== Task brief ==
A word-for-word copy is needed of the line containing "Click the Network Diagnostics icon" and every line after it through the end of the records below, leaving out all pictures.

- Opening Delimiter -

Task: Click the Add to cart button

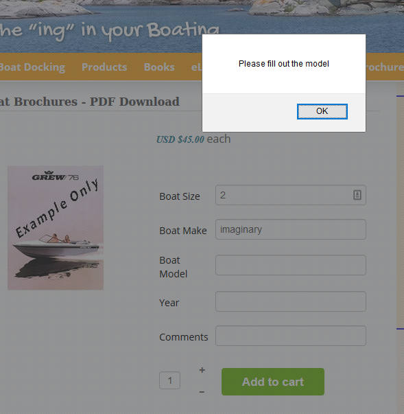Action: (273, 382)
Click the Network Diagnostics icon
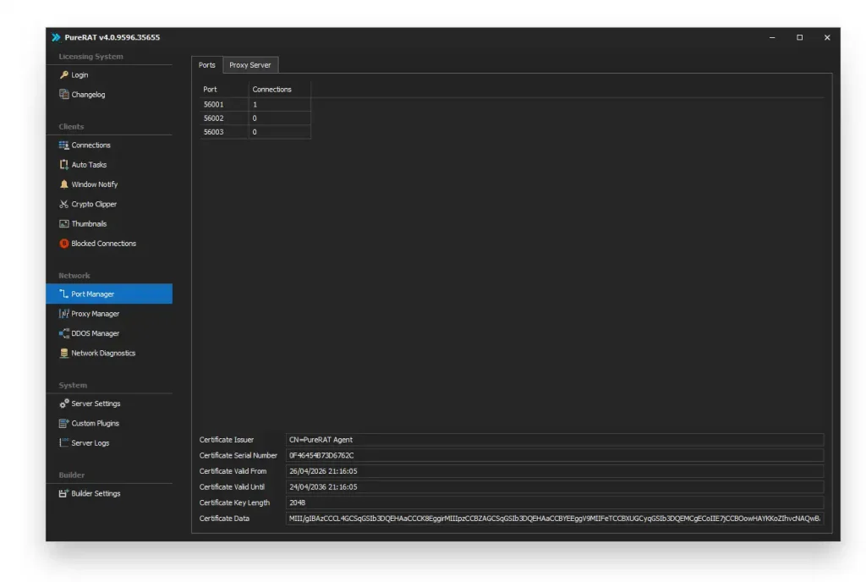Viewport: 866px width, 582px height. coord(63,353)
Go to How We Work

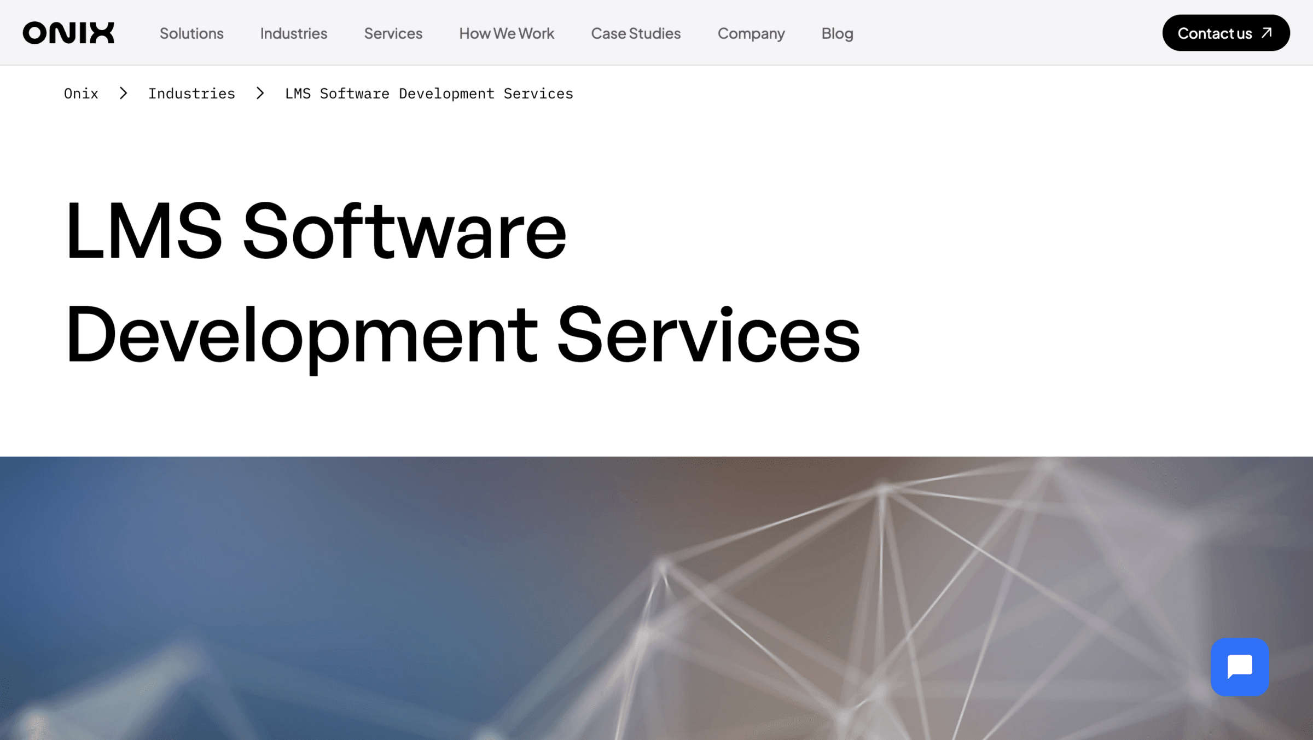507,33
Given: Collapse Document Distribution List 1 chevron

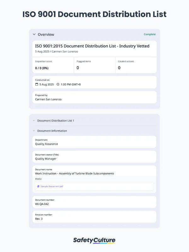Looking at the screenshot, I should click(34, 121).
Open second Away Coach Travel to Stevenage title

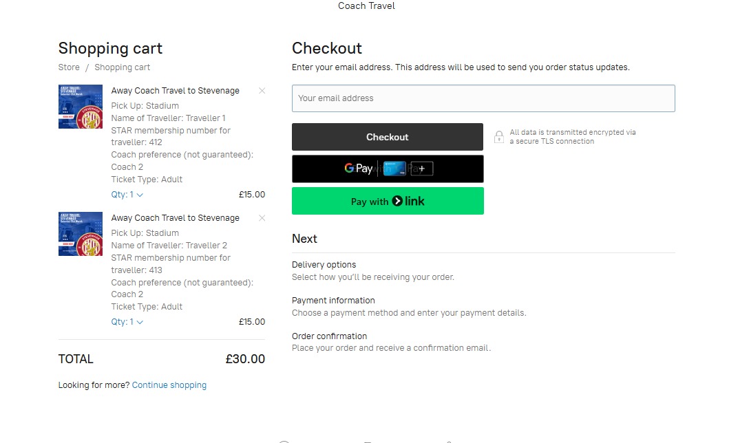point(176,218)
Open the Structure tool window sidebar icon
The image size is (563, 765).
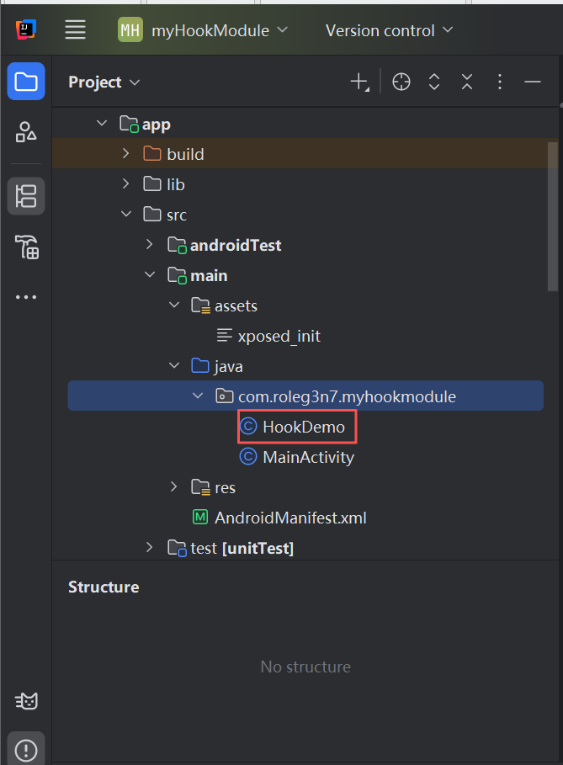(26, 196)
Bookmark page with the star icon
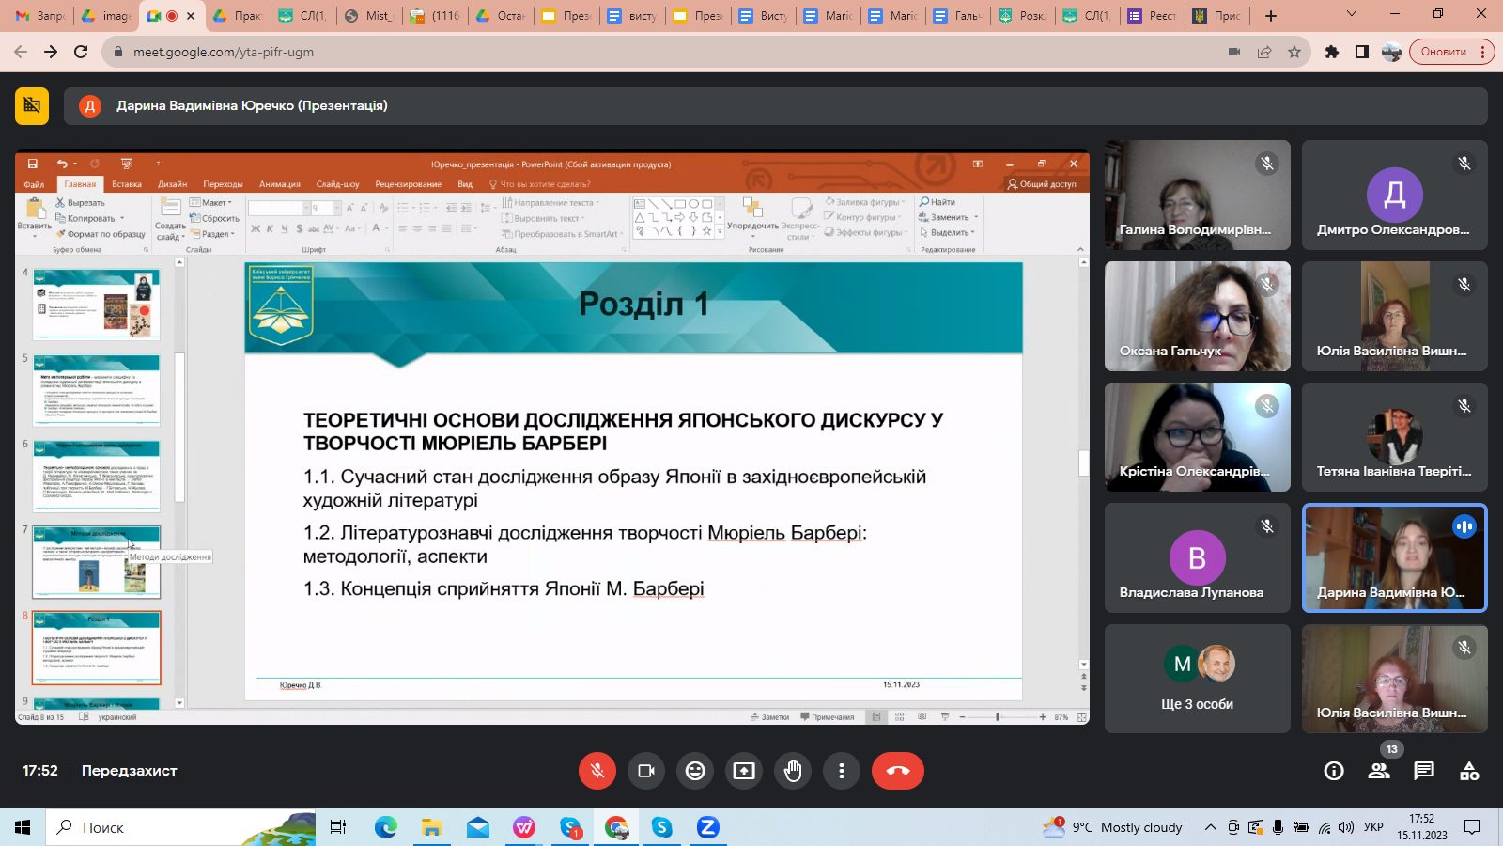This screenshot has height=846, width=1503. [1294, 52]
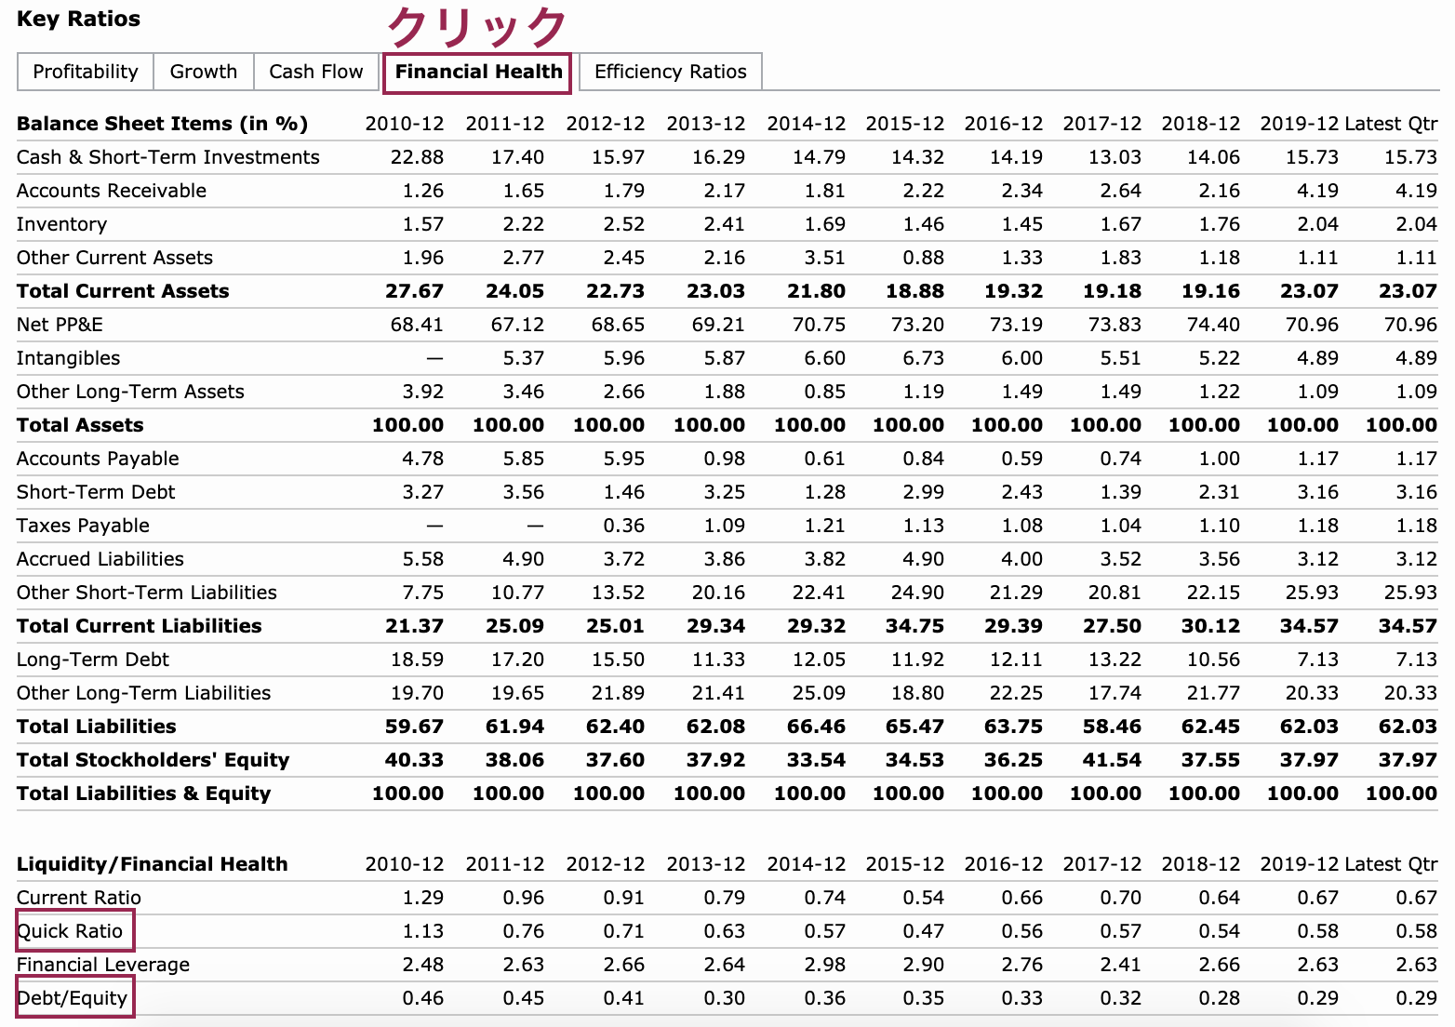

- Closing Delimiter -

== Result of the exercise ==
Click the Network Diagnostics icon
Viewport: 866px width, 582px height. coord(63,353)
Go to How We Work

507,33
Given: Collapse Document Distribution List 1 chevron

Looking at the screenshot, I should click(34, 121).
Open second Away Coach Travel to Stevenage title

point(176,218)
Open the Structure tool window sidebar icon
The image size is (563, 765).
(26, 196)
Bookmark page with the star icon
This screenshot has height=846, width=1503. [1294, 52]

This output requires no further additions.